5.1 KiB
Speech Emotion Recognition
The aim of this section is to explore speech emotion recognition techniques from an audio recording.
Data
The data set used for training is the Ryerson Audio-Visual Database of Emotional Speech and Song: https://zenodo.org/record/1188976#.XA48aC17Q1J
RAVDESS contains 24 professional actors (12 female, 12 male), vocalizing two lexically-matched statements in a neutral North American accent. Speech includes calm, happy, sad, angry, fearful, surprise, and disgust expressions, and song contains calm, happy, sad, angry, and fearful emotions. Each expression is produced at two levels of emotional intensity (normal, strong), with an additional neutral expression.

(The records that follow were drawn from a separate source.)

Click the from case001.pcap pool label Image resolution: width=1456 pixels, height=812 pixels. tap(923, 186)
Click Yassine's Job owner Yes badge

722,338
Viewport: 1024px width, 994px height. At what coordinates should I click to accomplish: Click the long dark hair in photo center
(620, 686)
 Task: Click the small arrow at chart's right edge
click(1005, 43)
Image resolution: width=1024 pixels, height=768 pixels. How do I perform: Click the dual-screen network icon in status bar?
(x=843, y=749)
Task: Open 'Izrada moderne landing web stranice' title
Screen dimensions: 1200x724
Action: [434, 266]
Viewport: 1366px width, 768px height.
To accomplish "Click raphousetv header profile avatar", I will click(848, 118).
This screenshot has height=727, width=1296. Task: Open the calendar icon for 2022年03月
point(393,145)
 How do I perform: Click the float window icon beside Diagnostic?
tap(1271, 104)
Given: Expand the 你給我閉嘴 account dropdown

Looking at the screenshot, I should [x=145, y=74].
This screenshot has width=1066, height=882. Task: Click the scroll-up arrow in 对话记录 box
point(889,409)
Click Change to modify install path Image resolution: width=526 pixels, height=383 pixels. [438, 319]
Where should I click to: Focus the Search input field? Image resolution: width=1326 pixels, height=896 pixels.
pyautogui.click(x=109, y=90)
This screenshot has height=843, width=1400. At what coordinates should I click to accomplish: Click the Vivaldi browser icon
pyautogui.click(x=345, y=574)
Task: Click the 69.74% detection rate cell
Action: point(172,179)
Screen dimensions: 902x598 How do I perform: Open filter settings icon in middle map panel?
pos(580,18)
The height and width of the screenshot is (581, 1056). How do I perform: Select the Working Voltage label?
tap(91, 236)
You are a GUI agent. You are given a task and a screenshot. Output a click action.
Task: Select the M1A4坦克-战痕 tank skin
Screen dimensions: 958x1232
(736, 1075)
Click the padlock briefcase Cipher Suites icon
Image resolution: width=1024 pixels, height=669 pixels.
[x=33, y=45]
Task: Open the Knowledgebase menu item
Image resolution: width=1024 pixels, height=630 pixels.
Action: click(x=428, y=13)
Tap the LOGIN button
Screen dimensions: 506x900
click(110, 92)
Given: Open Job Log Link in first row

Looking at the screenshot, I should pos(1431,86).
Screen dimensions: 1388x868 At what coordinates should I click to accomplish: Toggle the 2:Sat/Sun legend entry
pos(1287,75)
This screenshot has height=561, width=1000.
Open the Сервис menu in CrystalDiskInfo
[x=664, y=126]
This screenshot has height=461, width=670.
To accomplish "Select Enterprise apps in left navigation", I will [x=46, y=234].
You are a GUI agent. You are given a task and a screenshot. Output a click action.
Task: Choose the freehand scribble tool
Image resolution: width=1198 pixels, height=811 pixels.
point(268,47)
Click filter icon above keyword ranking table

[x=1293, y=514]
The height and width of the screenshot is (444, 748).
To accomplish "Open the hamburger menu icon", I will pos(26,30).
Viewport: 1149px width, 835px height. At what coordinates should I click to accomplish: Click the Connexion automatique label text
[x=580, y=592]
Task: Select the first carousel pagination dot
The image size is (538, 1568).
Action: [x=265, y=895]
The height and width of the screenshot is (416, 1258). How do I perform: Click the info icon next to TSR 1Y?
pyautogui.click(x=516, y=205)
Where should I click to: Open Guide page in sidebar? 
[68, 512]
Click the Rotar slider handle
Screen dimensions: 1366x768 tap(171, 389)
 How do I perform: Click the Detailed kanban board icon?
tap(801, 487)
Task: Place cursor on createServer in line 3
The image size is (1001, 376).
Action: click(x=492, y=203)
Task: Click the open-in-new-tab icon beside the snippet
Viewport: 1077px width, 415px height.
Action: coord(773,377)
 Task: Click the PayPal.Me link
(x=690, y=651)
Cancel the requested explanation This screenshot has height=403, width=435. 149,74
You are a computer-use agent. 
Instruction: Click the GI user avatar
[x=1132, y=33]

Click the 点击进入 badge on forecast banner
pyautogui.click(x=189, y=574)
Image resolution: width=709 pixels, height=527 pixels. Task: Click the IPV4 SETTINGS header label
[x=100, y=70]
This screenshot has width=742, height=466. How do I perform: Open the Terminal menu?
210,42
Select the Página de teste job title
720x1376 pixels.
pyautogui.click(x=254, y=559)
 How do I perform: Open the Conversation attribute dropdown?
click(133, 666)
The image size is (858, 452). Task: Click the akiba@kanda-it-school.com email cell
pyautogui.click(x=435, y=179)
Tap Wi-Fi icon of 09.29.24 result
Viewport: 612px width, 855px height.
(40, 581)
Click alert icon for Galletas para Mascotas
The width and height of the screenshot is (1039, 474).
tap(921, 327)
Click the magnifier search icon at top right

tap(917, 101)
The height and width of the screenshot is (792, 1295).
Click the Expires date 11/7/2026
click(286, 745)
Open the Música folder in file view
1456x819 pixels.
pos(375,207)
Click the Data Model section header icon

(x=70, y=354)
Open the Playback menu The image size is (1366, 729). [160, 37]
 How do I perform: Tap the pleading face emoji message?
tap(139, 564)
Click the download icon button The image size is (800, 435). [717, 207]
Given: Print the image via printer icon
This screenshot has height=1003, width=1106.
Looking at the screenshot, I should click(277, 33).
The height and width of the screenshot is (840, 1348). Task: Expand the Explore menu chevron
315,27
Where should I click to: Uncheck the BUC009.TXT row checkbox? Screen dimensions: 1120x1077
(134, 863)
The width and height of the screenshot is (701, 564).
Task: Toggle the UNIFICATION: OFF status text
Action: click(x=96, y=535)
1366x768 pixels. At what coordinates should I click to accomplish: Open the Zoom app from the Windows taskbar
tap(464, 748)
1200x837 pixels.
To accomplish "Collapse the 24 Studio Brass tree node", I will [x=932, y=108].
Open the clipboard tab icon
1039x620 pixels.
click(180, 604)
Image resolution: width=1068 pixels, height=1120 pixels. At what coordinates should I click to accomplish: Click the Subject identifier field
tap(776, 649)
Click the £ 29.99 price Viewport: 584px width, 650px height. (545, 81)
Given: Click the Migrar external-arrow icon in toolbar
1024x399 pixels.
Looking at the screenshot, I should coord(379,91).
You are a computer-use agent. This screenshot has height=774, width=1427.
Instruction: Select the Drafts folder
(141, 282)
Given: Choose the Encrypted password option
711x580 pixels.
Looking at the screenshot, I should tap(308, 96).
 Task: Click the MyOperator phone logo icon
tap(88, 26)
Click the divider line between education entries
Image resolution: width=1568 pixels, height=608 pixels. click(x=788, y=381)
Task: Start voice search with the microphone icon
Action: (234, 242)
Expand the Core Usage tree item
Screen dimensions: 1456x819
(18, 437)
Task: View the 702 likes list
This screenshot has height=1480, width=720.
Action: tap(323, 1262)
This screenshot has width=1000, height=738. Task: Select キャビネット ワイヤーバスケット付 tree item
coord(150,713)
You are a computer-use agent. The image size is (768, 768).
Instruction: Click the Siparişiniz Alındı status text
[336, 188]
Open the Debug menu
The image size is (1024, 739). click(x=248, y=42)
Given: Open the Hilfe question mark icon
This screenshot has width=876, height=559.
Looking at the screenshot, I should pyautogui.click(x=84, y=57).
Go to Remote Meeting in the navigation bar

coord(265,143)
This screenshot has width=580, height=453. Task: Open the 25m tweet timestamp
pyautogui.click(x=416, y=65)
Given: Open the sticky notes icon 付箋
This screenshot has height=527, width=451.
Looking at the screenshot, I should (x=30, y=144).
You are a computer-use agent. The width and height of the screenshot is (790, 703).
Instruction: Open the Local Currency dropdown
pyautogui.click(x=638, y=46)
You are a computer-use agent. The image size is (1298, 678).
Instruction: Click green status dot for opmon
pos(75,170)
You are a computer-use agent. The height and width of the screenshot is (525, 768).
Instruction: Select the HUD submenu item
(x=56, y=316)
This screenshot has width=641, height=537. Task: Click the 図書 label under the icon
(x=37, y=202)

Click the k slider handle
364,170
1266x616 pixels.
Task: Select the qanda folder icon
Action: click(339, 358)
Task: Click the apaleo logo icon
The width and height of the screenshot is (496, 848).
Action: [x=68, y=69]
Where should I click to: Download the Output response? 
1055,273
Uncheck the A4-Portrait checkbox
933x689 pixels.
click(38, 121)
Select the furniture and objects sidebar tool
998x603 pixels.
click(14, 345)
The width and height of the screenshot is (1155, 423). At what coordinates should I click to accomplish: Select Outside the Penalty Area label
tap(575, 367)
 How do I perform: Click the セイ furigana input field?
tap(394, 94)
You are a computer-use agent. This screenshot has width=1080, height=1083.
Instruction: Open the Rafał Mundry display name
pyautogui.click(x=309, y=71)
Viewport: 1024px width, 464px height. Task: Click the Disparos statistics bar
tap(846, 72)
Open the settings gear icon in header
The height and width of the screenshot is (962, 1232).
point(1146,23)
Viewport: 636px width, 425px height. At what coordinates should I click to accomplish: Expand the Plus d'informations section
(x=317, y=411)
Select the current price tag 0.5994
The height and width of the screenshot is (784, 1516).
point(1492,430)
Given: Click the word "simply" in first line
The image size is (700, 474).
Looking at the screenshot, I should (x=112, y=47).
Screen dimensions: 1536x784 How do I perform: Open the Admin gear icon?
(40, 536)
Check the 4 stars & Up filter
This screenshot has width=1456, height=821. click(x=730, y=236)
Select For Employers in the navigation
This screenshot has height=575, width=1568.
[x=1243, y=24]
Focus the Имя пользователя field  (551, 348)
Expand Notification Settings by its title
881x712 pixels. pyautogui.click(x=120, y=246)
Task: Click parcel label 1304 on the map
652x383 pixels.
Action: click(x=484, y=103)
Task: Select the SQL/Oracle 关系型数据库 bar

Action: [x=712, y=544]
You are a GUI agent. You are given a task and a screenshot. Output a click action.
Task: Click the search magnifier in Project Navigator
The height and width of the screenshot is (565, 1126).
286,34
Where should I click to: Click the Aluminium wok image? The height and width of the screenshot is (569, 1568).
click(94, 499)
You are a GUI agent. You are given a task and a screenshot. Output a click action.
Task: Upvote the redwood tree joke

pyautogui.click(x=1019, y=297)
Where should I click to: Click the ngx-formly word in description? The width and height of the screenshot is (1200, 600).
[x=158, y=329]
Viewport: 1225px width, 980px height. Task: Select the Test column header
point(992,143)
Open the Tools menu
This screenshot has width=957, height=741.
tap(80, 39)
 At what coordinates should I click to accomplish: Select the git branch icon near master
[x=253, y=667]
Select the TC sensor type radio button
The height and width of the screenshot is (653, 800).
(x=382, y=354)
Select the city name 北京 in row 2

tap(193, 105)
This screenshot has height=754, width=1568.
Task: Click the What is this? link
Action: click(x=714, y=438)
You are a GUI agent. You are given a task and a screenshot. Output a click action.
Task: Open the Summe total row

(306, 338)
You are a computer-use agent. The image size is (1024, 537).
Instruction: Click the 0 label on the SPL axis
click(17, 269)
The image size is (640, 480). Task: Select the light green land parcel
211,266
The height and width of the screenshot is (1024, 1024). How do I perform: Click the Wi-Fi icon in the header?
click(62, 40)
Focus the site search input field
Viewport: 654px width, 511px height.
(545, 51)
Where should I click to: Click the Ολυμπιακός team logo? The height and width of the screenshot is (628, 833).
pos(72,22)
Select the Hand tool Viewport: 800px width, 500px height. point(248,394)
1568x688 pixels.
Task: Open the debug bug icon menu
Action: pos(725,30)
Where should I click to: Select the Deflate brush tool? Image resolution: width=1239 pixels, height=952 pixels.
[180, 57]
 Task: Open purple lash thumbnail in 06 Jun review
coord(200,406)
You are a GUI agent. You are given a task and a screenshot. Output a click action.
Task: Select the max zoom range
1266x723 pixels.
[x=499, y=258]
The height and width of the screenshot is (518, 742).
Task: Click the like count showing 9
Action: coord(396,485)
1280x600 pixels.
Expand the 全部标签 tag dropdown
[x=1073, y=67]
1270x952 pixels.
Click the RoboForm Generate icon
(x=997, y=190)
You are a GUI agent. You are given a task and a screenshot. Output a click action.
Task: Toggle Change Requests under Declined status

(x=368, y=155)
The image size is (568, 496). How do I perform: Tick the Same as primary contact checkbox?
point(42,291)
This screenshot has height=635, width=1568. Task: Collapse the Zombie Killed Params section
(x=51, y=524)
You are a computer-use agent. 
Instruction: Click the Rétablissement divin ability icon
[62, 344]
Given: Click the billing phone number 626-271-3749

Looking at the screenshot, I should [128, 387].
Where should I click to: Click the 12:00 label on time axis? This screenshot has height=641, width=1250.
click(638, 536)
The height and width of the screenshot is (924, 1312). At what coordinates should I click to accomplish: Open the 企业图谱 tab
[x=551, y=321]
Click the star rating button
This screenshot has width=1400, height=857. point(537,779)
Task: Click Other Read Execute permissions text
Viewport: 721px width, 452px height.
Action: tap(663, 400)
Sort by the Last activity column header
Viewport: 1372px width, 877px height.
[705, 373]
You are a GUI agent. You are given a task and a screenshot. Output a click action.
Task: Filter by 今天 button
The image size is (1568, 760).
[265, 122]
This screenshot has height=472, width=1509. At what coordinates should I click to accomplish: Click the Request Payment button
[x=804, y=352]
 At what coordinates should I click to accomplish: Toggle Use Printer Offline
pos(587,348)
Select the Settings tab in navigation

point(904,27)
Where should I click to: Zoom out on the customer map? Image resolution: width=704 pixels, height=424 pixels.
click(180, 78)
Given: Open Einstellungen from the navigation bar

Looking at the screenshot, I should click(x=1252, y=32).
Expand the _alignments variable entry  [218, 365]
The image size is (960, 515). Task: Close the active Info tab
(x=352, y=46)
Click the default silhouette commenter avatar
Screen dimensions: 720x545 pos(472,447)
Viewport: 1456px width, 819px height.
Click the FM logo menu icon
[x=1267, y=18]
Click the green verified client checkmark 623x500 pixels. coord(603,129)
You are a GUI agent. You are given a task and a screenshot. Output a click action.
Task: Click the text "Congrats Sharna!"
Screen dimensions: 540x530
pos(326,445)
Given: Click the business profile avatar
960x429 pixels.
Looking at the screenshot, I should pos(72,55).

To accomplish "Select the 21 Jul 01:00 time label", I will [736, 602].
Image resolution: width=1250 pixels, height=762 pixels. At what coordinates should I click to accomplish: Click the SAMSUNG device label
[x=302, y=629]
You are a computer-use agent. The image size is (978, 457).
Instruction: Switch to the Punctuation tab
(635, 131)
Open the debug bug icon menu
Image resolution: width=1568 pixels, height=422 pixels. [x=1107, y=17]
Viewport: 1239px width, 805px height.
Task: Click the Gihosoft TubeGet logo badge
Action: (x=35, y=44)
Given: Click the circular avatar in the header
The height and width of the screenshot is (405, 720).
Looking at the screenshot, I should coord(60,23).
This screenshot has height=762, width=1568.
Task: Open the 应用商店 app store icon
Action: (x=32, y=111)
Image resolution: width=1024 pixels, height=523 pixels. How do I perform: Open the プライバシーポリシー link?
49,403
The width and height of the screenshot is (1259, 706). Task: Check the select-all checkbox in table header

| Data | Processed Data for training | Processed Data for training | Pre-trained TimeDistributed CNNs model |
|---|---|---|---|
| RAVDESS | X-train y-train | X-test y-test | Weights Model |
Requirements
Python : 3.6.5
Scipy : 1.1.0
Scikit-learn : 0.20.1
Tensorflow : 1.12.0
Keras : 2.2.4
Numpy : 1.15.4
Librosa : 0.6.3
Pyaudio : 0.2.11
Ffmpeg : 4.0.2
Files
The different files that can be found in this repo :
Model: Saved models (SVM and TimeDistributed CNNs)Notebook: All notebooks (preprocessing and model training)Python: Personal audio libraryImages: Set of pictures saved from the notebooks and final reportResources: Some resources on Speech Emotion Recognition
Notebooks provided on this repo:
01 - Preprocessing[SVM].ipynb: Signal preprocessing and feature extraction from time and frequency domain (global statistics) to train SVM classifier.02 - Train [SVM].ipynb: Implementation and training of SVM classifier for Speech Emotion Recognition01 - Preprocessing[CNN-LSTM].ipynb: Signal preprocessing and log-mel-spectrogram extraction to train TimeDistributed CNNs02 - Train [CNN-LSTM].ipynb: Implementation and training of TimeDistributed CNNs classifier for Speech Emotion Recognition
Models
SVM
Classical approach for Speech Emotion Recognition consists in applying a series of filters on the audio signal and partitioning it into several windows (fixed size and time-step). Then, features from time domain (Zero Crossing Rate, Energy and Entropy of Energy) and frequency domain (Spectral entropy, centroid, spread, flux, rolloff and MFCCs) are extracted for each frame. We compute then the first derivatives of each of those features to capture frame to frame changes in the signal. Finally, we calculate the following global statistics on these features: mean, median, standard deviation, kurtosis, skewness, 1% percentile, 99% percentile, min, max and range and train a simple SVM classifier with rbf kernel to predict the emotion detected in the voice.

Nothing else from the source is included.